### Work instructions
Of all the entries below, only the lines from the one with "At what coordinates should I click to accomplish: Open" up to and including the one with "Click the Share" are to be duplicated exactly.

### Given entries
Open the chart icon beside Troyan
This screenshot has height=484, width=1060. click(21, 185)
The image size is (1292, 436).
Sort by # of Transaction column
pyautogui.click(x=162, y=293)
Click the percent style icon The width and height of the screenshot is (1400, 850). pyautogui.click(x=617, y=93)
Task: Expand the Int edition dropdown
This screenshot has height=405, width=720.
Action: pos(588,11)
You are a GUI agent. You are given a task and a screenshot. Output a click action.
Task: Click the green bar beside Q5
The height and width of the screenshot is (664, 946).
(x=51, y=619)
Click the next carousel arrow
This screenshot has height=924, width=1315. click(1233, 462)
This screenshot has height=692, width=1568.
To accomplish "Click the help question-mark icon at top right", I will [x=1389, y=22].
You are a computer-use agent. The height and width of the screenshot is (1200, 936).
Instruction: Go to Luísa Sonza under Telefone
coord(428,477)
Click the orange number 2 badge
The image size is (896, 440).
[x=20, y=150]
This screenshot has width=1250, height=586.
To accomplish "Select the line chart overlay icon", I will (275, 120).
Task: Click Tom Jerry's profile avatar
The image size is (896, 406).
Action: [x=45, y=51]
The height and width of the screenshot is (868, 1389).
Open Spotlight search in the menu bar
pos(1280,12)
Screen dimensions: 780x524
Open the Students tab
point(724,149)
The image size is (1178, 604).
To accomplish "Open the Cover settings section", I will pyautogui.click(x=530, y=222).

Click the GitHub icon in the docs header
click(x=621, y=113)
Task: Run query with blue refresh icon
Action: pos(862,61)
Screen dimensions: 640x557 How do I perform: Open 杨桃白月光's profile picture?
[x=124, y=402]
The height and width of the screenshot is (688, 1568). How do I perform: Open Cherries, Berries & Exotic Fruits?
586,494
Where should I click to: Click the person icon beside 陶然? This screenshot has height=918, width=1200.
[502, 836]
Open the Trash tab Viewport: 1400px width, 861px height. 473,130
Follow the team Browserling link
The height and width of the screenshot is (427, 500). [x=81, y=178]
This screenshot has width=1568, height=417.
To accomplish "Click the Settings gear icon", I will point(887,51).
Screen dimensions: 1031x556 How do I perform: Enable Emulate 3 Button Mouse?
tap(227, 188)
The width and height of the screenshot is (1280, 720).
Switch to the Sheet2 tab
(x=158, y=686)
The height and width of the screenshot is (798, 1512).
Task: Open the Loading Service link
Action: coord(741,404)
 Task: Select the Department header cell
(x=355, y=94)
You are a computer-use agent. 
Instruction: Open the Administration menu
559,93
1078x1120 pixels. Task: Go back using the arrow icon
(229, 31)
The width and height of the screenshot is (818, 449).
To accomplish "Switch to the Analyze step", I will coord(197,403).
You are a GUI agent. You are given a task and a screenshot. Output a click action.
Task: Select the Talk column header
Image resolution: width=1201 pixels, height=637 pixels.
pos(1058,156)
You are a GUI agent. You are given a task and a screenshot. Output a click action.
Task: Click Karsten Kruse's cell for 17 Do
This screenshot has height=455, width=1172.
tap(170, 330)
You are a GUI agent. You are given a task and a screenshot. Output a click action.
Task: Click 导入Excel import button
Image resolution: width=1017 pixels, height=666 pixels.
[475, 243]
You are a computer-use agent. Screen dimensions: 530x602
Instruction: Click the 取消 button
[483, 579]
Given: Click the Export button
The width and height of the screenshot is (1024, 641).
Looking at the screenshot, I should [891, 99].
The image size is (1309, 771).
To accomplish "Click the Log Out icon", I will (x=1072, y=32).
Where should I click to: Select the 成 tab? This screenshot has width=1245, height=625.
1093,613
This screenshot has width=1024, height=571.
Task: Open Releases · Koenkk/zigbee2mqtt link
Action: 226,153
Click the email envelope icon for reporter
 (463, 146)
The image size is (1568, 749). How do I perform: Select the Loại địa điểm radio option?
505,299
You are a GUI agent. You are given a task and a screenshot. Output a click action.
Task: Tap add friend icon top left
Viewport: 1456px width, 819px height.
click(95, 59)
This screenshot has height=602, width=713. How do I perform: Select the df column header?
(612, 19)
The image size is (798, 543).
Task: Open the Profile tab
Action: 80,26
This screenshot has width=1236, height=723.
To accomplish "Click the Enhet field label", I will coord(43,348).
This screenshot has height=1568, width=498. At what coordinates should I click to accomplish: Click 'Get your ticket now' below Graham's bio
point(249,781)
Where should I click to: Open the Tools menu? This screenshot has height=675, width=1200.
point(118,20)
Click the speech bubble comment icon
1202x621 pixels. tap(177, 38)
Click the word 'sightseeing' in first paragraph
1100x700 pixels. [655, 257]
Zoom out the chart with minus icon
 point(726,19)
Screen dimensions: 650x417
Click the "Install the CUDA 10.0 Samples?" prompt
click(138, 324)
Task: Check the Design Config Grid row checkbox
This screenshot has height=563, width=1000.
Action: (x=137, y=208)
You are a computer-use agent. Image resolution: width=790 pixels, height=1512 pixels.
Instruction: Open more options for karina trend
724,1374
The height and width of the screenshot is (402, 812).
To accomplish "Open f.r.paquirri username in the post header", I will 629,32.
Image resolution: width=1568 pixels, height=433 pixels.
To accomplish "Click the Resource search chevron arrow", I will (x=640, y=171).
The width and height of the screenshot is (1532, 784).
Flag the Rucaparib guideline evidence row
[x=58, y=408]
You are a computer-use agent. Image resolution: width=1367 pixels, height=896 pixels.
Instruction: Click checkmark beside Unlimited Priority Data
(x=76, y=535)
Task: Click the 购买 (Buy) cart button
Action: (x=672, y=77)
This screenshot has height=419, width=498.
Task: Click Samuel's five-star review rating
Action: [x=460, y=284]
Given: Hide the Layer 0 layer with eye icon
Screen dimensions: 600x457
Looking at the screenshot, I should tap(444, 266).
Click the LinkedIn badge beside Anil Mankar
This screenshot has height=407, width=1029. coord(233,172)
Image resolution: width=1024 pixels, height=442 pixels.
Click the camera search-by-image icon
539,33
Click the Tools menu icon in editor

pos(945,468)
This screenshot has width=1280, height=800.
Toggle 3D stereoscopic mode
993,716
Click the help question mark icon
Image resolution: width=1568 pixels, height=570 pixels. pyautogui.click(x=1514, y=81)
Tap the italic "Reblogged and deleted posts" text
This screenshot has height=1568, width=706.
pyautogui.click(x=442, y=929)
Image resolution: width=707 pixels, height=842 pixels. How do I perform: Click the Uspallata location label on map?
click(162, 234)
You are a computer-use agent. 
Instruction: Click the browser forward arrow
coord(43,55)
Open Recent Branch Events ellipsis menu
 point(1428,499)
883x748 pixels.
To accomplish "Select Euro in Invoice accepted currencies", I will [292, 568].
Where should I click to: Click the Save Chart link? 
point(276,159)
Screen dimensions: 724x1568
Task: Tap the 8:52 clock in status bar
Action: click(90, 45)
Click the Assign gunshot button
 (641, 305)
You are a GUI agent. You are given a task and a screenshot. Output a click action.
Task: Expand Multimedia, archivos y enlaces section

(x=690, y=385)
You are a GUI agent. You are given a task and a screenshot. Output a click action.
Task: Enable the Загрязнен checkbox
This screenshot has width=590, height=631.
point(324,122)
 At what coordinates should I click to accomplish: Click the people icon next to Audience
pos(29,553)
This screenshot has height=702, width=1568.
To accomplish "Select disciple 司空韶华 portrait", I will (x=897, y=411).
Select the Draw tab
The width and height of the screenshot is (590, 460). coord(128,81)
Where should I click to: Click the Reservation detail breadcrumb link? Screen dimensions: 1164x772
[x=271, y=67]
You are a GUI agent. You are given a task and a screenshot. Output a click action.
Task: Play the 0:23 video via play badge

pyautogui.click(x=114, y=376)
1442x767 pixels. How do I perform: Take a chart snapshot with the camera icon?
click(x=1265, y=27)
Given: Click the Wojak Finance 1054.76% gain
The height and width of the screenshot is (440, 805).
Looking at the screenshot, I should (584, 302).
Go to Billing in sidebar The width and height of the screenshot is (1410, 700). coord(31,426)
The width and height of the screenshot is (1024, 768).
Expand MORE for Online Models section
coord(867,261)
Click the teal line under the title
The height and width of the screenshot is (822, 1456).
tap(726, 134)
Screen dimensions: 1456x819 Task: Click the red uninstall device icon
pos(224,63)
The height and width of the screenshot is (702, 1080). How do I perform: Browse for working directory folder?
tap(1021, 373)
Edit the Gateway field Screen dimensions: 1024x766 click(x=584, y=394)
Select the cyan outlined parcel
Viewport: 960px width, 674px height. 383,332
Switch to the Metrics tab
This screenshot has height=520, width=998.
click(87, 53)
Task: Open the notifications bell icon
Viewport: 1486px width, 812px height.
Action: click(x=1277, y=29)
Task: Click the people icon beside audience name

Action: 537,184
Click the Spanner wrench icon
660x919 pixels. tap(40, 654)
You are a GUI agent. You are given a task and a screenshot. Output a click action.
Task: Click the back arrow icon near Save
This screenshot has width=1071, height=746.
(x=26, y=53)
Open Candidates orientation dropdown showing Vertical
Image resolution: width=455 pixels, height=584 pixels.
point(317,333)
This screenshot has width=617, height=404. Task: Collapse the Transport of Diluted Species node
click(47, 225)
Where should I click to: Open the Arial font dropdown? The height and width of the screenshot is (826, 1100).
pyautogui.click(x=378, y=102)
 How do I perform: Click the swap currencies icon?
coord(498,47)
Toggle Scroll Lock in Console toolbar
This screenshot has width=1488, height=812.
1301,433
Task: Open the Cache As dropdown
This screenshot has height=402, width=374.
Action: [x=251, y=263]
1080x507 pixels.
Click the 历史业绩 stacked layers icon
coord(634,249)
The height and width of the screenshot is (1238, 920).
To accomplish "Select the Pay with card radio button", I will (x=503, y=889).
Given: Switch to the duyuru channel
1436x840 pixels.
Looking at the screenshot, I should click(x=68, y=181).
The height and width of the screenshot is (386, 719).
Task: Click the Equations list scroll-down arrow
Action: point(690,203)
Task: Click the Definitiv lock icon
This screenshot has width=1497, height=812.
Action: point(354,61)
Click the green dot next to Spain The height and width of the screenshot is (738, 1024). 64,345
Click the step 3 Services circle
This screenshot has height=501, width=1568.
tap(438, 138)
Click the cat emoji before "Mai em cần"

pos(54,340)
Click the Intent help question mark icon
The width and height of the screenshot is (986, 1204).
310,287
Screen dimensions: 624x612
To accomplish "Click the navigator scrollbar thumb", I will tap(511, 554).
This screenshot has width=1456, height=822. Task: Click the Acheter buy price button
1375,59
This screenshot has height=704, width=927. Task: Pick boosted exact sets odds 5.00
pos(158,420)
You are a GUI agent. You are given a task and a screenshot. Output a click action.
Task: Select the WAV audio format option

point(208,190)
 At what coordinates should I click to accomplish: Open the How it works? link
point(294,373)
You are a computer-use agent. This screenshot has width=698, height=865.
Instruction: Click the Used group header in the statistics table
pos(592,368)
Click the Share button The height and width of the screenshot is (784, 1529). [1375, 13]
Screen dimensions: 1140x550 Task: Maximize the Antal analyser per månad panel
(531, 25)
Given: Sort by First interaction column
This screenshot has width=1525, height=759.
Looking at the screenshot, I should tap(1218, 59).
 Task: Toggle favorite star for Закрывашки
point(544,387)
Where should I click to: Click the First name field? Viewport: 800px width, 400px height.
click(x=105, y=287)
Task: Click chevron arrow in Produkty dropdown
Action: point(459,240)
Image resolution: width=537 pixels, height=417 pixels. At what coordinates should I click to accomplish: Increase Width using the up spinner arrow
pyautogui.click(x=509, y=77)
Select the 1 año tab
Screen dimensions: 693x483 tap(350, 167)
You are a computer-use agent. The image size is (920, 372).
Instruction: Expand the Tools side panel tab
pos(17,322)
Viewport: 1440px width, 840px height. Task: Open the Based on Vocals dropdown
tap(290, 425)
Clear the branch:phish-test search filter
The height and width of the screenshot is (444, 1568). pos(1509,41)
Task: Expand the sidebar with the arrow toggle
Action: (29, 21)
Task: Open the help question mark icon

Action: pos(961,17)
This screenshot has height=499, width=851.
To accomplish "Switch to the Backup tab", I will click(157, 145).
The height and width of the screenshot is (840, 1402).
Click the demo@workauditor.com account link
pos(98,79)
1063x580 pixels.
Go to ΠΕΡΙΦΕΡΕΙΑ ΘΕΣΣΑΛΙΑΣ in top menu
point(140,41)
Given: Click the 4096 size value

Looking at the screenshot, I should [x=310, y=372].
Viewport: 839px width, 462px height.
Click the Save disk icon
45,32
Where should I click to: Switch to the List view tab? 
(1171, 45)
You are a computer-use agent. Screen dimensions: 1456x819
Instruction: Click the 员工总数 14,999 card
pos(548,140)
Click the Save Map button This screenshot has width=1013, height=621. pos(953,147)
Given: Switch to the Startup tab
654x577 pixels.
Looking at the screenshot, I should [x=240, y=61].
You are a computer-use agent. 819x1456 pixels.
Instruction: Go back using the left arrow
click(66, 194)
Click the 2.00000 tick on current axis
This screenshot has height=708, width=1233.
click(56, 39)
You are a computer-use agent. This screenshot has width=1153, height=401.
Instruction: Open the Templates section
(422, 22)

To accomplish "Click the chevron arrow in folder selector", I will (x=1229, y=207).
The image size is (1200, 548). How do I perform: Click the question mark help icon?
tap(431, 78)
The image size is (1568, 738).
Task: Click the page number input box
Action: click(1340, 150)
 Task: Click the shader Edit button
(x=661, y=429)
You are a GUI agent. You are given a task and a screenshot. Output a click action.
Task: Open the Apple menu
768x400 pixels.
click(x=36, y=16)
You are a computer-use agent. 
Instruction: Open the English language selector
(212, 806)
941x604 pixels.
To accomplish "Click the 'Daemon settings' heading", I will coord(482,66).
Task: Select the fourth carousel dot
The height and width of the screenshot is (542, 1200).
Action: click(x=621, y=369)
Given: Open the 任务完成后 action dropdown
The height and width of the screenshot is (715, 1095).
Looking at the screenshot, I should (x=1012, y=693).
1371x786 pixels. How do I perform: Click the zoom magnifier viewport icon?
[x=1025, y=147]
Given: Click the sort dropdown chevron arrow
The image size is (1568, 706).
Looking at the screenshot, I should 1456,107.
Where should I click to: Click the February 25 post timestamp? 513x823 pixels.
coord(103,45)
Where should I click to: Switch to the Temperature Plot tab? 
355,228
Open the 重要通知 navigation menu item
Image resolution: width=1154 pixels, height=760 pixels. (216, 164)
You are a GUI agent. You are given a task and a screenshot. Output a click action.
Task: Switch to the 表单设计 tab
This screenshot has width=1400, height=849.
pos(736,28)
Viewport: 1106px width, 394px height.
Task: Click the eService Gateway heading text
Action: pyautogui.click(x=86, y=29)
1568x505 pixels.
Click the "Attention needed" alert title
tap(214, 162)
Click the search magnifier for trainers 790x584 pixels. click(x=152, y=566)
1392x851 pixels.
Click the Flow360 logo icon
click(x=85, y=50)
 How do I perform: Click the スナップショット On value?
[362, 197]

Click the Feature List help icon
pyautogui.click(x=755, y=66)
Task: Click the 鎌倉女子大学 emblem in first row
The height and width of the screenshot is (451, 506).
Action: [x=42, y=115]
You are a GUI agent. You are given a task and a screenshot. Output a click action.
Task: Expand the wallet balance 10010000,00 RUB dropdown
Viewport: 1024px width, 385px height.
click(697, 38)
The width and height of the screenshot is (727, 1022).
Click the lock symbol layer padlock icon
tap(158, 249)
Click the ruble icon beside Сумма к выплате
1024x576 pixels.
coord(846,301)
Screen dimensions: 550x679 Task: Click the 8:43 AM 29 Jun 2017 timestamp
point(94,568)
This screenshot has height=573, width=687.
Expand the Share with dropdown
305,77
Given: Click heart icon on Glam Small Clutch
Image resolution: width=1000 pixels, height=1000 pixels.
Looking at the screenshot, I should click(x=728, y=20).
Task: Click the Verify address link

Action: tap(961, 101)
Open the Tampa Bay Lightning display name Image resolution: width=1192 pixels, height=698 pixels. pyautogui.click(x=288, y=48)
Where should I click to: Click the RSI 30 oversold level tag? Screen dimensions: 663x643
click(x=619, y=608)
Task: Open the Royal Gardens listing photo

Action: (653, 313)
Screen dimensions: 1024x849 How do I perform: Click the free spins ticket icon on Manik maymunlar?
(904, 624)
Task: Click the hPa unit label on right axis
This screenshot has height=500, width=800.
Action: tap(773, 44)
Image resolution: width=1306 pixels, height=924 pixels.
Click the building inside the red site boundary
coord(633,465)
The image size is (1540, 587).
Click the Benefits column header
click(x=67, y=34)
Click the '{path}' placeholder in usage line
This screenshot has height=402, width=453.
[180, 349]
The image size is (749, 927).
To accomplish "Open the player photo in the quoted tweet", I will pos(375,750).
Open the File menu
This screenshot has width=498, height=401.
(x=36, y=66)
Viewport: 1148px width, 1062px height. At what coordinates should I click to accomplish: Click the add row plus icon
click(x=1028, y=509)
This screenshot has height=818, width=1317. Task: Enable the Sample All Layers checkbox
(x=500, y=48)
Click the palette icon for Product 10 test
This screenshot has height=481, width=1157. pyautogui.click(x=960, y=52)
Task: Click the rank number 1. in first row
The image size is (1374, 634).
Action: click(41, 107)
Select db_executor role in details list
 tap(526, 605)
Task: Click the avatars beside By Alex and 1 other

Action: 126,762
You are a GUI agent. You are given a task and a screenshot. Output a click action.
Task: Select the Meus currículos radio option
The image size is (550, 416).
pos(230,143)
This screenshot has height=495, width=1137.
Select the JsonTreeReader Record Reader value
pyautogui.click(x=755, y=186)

### Exercise solution
 At what coordinates should I click to accomplish: Open the How it works? link
point(294,373)
You are a computer-use agent. This screenshot has width=698, height=865.
Instruction: Click the Used group header in the statistics table
pos(592,368)
Click the Share button The height and width of the screenshot is (784, 1529). [1375, 13]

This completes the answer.